[Saved entries]
Segment Open
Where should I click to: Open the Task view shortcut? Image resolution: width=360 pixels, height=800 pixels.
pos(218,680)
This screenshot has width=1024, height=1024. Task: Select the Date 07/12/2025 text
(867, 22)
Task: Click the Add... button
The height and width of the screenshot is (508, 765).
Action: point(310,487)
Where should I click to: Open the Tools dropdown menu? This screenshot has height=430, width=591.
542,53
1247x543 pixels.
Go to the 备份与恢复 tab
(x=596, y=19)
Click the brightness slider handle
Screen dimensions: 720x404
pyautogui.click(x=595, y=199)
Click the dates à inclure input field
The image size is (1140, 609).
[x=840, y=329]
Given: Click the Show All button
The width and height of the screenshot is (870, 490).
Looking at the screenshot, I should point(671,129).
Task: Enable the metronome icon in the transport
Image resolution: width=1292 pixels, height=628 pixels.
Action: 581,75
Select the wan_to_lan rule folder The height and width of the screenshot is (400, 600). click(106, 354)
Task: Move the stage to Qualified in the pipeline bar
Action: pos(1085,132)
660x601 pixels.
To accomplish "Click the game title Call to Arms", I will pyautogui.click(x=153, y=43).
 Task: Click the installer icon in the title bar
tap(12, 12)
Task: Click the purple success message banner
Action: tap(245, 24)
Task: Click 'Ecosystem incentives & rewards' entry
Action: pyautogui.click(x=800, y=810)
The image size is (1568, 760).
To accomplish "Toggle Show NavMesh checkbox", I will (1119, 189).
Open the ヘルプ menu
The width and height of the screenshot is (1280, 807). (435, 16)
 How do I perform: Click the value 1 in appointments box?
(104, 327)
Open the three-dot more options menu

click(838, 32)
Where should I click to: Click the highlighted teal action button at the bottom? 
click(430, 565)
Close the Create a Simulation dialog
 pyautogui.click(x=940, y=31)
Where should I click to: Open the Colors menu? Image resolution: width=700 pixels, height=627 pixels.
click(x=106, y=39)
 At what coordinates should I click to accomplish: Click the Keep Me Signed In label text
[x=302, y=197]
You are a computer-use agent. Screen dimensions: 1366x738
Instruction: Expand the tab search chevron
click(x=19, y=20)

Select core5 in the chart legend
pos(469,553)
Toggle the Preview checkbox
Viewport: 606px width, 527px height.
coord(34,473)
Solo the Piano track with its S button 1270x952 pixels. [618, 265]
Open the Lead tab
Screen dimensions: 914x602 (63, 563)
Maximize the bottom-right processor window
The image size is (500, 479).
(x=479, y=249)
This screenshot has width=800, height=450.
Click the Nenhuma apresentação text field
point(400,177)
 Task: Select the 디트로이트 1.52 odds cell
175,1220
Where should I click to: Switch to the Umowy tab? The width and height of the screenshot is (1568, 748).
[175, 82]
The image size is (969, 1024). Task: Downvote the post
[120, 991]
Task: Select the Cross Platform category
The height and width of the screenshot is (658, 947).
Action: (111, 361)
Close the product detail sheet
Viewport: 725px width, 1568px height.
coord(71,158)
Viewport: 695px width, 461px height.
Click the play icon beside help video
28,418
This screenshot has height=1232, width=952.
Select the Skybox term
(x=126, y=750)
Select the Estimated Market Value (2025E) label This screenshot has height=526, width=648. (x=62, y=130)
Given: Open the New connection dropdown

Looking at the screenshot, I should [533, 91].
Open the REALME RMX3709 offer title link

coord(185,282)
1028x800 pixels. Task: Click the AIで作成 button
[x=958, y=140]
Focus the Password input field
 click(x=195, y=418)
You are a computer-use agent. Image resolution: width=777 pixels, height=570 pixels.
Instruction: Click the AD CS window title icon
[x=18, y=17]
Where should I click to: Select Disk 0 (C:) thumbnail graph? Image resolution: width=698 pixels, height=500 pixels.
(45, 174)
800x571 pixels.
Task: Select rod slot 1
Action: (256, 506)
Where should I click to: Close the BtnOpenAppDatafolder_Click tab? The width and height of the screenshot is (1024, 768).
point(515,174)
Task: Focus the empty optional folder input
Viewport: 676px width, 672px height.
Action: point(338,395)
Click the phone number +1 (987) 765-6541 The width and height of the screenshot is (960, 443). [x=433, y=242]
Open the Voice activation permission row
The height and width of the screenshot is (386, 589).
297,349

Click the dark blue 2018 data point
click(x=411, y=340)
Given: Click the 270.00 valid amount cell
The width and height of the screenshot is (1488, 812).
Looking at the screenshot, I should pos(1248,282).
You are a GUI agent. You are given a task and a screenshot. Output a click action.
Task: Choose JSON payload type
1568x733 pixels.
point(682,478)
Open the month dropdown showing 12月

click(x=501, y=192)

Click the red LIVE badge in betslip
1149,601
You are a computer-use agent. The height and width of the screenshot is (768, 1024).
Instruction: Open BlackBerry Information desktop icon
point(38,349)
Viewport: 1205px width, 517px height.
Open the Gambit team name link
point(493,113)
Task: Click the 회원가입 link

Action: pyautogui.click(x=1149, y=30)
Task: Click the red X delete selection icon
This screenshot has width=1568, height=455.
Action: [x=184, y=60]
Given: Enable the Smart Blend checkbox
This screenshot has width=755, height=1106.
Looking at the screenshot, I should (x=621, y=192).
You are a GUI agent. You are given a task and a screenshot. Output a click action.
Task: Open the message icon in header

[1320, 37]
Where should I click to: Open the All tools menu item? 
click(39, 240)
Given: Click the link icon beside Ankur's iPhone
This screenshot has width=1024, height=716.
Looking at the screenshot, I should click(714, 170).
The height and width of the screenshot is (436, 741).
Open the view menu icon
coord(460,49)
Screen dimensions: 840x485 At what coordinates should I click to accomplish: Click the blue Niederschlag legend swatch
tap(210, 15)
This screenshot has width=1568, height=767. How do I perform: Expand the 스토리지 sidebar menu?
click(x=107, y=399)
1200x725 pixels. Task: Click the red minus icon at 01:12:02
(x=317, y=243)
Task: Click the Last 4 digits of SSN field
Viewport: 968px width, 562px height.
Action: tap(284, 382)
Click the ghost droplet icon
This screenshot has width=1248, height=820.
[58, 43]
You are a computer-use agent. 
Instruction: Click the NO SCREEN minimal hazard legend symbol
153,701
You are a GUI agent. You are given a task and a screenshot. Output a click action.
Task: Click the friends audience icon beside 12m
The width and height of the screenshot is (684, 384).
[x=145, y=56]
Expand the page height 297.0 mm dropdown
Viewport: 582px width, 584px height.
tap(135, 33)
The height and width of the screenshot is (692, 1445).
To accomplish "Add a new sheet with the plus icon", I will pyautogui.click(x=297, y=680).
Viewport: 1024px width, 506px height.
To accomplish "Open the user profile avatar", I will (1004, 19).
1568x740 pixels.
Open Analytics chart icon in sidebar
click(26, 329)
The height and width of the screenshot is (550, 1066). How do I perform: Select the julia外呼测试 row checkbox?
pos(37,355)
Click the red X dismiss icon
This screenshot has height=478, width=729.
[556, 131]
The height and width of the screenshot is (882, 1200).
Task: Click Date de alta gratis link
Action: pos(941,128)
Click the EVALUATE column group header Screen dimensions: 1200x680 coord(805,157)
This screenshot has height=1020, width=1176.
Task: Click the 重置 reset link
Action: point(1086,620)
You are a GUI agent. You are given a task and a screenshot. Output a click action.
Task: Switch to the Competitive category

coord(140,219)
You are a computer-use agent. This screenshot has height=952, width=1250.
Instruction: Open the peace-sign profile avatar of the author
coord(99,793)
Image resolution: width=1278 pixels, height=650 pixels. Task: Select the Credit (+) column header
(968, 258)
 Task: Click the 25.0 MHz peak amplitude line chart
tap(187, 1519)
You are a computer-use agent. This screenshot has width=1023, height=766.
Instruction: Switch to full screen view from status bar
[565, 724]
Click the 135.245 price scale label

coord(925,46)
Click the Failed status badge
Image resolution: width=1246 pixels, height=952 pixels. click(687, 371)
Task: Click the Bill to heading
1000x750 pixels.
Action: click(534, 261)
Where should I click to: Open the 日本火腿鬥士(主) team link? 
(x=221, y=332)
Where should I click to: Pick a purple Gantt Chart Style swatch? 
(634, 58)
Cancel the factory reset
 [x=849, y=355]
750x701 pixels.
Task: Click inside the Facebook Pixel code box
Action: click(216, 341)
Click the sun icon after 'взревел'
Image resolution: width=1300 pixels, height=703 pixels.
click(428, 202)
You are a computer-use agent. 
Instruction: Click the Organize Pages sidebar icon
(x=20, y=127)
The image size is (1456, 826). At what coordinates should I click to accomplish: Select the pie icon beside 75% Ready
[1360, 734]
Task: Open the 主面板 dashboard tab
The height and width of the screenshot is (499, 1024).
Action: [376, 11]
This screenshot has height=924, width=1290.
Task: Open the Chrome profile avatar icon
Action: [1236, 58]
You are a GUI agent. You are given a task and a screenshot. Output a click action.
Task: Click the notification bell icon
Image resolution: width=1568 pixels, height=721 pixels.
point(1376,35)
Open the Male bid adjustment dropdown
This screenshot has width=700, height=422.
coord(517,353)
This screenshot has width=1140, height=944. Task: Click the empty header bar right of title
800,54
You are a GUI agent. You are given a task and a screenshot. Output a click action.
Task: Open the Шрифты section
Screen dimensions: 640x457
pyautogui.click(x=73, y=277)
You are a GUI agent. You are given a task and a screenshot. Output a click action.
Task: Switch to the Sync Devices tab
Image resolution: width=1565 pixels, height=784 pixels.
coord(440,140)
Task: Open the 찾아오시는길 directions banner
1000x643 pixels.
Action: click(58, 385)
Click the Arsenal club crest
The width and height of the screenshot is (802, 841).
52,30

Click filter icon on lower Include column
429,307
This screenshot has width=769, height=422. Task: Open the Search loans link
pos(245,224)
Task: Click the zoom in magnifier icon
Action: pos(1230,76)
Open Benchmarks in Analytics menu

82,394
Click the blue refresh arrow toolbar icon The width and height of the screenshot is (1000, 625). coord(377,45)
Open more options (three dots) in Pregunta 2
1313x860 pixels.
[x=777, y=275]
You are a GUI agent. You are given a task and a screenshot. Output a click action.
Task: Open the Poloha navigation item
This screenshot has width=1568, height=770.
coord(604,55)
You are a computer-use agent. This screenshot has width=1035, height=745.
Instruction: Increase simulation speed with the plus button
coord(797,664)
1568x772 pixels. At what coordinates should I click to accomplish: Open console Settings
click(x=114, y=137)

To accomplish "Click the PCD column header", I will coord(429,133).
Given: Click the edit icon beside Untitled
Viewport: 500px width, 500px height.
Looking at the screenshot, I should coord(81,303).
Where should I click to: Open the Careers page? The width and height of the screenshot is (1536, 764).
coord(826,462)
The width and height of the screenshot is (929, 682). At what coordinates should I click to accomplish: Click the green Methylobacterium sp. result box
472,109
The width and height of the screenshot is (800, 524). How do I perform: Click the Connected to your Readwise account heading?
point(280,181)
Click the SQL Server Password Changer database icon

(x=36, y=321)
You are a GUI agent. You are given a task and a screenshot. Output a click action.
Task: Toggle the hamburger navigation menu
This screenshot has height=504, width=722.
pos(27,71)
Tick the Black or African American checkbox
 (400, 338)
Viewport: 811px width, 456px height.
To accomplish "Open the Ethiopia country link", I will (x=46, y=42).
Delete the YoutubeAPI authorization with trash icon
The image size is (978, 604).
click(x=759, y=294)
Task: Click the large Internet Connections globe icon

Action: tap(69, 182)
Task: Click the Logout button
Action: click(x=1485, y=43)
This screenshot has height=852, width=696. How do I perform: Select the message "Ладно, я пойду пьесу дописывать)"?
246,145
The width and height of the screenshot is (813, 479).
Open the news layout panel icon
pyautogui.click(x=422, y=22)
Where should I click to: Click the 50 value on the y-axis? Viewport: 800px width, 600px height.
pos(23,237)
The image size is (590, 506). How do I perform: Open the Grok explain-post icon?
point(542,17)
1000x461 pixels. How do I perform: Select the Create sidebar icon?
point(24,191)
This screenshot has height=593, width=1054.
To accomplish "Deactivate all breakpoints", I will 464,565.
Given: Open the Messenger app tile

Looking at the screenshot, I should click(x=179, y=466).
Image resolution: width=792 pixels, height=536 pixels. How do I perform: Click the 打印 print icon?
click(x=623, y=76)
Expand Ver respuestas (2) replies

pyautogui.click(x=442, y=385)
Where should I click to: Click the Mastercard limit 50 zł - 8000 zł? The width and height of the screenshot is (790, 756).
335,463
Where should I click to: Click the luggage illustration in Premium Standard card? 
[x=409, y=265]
Segment Closed
#### Your instructions
Lines holding the word "navigation" should be copied from the entries above.

#### Result of this exercise
Task: Open the Poloha navigation item
Task: Toggle the hamburger navigation menu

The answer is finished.